(SOURCE RECORDS)
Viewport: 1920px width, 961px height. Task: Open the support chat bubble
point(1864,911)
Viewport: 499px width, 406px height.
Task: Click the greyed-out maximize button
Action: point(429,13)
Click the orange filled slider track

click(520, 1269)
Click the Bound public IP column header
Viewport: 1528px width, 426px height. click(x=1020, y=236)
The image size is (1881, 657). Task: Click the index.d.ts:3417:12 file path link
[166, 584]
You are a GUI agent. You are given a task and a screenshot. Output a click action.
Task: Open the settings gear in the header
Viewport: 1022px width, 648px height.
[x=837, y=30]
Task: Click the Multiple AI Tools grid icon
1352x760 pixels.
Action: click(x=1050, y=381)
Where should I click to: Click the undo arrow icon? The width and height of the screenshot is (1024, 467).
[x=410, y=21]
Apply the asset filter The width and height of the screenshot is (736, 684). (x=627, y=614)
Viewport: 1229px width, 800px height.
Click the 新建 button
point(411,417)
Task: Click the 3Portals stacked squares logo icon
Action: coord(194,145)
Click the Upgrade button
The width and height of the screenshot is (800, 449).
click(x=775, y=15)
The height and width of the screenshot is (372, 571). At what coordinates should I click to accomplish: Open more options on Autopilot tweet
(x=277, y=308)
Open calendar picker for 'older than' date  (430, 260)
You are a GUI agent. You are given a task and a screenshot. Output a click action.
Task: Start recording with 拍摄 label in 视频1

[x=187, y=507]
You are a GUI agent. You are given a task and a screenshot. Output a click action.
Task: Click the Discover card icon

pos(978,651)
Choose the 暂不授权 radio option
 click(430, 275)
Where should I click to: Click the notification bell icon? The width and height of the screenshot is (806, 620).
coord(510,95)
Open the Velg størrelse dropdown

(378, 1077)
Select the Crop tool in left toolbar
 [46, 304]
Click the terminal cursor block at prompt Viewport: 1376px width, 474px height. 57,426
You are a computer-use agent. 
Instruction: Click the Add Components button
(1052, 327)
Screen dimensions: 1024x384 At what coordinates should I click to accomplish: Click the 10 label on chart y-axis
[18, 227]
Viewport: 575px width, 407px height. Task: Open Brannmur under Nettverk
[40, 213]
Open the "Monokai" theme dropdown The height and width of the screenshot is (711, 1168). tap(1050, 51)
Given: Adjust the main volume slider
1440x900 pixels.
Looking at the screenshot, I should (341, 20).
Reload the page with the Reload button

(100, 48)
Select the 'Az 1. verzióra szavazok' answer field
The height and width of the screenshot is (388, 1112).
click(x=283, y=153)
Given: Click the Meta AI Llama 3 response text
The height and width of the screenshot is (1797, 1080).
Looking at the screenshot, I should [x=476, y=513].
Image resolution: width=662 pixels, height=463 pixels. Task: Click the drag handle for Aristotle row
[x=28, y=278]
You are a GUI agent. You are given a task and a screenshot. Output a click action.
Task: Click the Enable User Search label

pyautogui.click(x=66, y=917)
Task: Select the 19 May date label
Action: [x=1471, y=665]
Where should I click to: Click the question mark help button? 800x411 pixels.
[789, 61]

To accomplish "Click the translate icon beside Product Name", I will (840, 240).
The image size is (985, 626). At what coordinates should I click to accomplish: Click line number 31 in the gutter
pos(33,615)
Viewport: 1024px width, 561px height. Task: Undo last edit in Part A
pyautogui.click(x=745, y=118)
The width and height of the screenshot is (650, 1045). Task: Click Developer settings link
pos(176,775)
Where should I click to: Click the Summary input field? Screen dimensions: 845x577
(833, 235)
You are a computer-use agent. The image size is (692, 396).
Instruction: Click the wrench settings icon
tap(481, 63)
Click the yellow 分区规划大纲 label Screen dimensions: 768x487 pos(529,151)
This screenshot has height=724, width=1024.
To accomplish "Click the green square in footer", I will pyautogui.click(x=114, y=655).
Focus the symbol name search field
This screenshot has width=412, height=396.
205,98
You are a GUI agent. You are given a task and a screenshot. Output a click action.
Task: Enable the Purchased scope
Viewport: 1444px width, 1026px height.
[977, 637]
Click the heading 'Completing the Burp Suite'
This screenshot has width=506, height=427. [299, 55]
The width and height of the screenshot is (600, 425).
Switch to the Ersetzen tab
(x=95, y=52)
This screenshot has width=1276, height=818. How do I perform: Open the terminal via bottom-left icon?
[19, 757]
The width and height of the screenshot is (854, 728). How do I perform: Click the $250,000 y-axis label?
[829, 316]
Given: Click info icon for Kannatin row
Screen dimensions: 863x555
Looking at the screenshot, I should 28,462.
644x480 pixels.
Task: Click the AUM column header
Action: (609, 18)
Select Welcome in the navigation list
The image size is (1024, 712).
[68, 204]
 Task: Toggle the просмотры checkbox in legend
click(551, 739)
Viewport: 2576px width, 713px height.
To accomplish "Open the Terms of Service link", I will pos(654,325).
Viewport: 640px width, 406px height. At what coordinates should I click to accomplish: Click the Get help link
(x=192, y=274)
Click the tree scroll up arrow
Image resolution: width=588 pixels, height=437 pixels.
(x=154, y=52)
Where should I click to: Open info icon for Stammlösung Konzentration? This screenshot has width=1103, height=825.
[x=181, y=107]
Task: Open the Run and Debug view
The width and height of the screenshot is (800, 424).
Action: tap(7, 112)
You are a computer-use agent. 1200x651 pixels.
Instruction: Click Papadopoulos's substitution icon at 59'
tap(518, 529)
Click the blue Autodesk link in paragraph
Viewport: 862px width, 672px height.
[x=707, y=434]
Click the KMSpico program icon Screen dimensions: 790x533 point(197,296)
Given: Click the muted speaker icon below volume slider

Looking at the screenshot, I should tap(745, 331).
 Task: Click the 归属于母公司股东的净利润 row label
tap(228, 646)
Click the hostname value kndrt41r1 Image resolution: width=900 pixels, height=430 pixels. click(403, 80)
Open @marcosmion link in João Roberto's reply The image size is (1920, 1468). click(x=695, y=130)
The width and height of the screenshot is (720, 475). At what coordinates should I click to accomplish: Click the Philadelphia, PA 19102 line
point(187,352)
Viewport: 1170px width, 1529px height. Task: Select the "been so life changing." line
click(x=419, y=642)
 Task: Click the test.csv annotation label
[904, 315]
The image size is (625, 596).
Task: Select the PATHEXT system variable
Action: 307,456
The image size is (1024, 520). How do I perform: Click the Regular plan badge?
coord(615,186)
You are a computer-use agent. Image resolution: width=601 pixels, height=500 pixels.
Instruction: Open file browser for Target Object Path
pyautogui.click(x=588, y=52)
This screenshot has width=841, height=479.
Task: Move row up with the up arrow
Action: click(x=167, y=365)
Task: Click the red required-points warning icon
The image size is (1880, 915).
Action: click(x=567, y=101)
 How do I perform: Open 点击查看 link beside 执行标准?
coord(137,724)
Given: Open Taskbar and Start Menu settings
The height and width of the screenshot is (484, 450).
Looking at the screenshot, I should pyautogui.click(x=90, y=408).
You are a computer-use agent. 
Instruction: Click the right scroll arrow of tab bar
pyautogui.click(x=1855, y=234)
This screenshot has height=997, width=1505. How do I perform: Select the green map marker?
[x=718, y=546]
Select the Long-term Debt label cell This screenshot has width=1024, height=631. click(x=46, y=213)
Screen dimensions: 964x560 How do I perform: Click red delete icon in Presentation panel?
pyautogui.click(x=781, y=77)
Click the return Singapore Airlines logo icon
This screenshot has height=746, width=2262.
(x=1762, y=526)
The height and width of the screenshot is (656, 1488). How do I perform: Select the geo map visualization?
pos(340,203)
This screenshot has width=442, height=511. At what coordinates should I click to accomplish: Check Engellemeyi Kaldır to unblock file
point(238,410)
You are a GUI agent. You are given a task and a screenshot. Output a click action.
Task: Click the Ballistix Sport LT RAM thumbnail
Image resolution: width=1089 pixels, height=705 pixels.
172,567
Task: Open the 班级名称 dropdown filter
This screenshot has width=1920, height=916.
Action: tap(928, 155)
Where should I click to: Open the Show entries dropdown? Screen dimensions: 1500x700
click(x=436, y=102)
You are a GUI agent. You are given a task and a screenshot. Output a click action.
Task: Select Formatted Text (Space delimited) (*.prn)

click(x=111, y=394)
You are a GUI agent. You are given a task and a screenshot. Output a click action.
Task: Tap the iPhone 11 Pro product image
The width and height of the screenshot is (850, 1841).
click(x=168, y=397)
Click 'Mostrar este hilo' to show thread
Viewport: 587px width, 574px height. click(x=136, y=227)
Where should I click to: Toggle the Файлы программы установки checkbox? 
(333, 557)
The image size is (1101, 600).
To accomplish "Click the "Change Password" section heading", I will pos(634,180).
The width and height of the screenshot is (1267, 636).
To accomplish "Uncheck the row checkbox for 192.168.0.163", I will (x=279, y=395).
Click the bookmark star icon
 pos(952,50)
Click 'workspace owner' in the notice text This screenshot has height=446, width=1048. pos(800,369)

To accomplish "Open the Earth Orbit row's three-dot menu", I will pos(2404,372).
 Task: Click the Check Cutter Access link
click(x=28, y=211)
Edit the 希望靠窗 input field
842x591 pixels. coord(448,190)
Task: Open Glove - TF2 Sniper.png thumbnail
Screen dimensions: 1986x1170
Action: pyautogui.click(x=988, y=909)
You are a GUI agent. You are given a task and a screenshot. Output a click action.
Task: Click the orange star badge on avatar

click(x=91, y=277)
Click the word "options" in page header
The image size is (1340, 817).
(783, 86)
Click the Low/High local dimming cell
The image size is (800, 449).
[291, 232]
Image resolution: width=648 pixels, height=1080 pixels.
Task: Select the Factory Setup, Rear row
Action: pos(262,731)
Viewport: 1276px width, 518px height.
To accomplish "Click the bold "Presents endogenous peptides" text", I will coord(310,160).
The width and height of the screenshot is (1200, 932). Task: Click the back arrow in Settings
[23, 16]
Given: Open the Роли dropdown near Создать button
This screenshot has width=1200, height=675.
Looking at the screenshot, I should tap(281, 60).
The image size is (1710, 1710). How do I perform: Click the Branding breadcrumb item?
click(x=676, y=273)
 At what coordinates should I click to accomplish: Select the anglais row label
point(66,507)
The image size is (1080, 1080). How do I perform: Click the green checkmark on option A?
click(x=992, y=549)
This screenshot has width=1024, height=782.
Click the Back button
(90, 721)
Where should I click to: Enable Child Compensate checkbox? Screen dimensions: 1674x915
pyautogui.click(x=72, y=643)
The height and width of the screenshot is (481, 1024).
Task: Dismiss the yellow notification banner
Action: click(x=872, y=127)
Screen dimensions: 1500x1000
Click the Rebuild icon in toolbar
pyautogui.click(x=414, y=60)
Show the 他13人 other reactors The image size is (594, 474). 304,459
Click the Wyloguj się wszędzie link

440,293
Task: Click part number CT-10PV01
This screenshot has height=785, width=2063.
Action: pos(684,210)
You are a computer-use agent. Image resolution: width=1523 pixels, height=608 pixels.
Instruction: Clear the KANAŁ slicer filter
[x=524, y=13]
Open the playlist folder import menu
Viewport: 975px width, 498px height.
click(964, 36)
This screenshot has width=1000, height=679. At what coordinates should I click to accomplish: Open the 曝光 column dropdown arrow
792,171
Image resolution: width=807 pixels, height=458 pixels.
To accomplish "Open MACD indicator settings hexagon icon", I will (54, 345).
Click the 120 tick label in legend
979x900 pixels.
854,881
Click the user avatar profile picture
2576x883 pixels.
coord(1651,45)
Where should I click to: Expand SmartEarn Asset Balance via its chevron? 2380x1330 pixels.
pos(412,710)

(DIRECTIONS) Copy each line above that contains the word "cell".

(SOLUTION TO THIS PROBLEM)
Select the Long-term Debt label cell This screenshot has width=1024, height=631. click(x=46, y=213)
Click the Low/High local dimming cell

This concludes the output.